## TASK PROMPT
Restate the data below, keeping every line the same.

________________

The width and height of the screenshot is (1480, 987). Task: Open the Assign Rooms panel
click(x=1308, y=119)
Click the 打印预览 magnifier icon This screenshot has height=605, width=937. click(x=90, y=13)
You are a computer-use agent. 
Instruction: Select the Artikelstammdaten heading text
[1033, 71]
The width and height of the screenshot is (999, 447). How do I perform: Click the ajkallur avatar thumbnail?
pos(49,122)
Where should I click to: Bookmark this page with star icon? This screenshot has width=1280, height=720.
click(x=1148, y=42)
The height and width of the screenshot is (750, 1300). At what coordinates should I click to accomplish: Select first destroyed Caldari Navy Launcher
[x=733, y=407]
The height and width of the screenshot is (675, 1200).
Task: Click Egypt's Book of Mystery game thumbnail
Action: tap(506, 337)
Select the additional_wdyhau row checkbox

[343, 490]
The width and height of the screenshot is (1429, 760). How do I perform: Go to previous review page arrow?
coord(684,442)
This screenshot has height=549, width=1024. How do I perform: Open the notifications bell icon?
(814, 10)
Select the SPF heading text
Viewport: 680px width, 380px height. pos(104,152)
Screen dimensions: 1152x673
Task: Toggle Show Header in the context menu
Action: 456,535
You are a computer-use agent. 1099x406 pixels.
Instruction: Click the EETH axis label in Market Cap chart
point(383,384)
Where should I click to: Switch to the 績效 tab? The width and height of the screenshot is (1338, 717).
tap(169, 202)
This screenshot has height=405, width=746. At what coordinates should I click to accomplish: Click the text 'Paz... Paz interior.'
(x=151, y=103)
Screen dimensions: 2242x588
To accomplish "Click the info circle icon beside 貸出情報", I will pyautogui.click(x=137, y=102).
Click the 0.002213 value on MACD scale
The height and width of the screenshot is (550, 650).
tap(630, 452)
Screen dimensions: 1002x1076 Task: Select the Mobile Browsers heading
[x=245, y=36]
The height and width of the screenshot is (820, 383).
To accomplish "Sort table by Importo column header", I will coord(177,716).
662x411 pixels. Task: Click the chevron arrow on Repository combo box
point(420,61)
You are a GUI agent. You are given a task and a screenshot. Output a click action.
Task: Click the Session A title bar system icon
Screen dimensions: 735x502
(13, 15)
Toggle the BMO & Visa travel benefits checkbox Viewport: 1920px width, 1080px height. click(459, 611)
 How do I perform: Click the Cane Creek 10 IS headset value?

________________

## RESPONSE BELOW
The width and height of the screenshot is (1480, 987). Task: Open the Assign Rooms panel
click(x=1308, y=119)
Click the 打印预览 magnifier icon This screenshot has height=605, width=937. click(x=90, y=13)
You are a computer-use agent. 
Instruction: Select the Artikelstammdaten heading text
[1033, 71]
The width and height of the screenshot is (999, 447). How do I perform: Click the ajkallur avatar thumbnail?
pos(49,122)
Where should I click to: Bookmark this page with star icon? This screenshot has width=1280, height=720.
click(x=1148, y=42)
The height and width of the screenshot is (750, 1300). At what coordinates should I click to accomplish: Select first destroyed Caldari Navy Launcher
[x=733, y=407]
The height and width of the screenshot is (675, 1200).
Task: Click Egypt's Book of Mystery game thumbnail
Action: tap(506, 337)
Select the additional_wdyhau row checkbox

[343, 490]
The width and height of the screenshot is (1429, 760). How do I perform: Go to previous review page arrow?
coord(684,442)
This screenshot has height=549, width=1024. How do I perform: Open the notifications bell icon?
(814, 10)
Select the SPF heading text
Viewport: 680px width, 380px height. pos(104,152)
Screen dimensions: 1152x673
Task: Toggle Show Header in the context menu
Action: 456,535
You are a computer-use agent. 1099x406 pixels.
Instruction: Click the EETH axis label in Market Cap chart
point(383,384)
Where should I click to: Switch to the 績效 tab? The width and height of the screenshot is (1338, 717).
tap(169, 202)
This screenshot has height=405, width=746. At what coordinates should I click to accomplish: Click the text 'Paz... Paz interior.'
(x=151, y=103)
Screen dimensions: 2242x588
To accomplish "Click the info circle icon beside 貸出情報", I will pyautogui.click(x=137, y=102).
Click the 0.002213 value on MACD scale
The height and width of the screenshot is (550, 650).
tap(630, 452)
Screen dimensions: 1002x1076 Task: Select the Mobile Browsers heading
[x=245, y=36]
The height and width of the screenshot is (820, 383).
To accomplish "Sort table by Importo column header", I will coord(177,716).
662x411 pixels. Task: Click the chevron arrow on Repository combo box
point(420,61)
You are a GUI agent. You are given a task and a screenshot. Output a click action.
Task: Click the Session A title bar system icon
Screen dimensions: 735x502
(13, 15)
Toggle the BMO & Visa travel benefits checkbox Viewport: 1920px width, 1080px height. click(459, 611)
 How do I perform: Click the Cane Creek 10 IS headset value?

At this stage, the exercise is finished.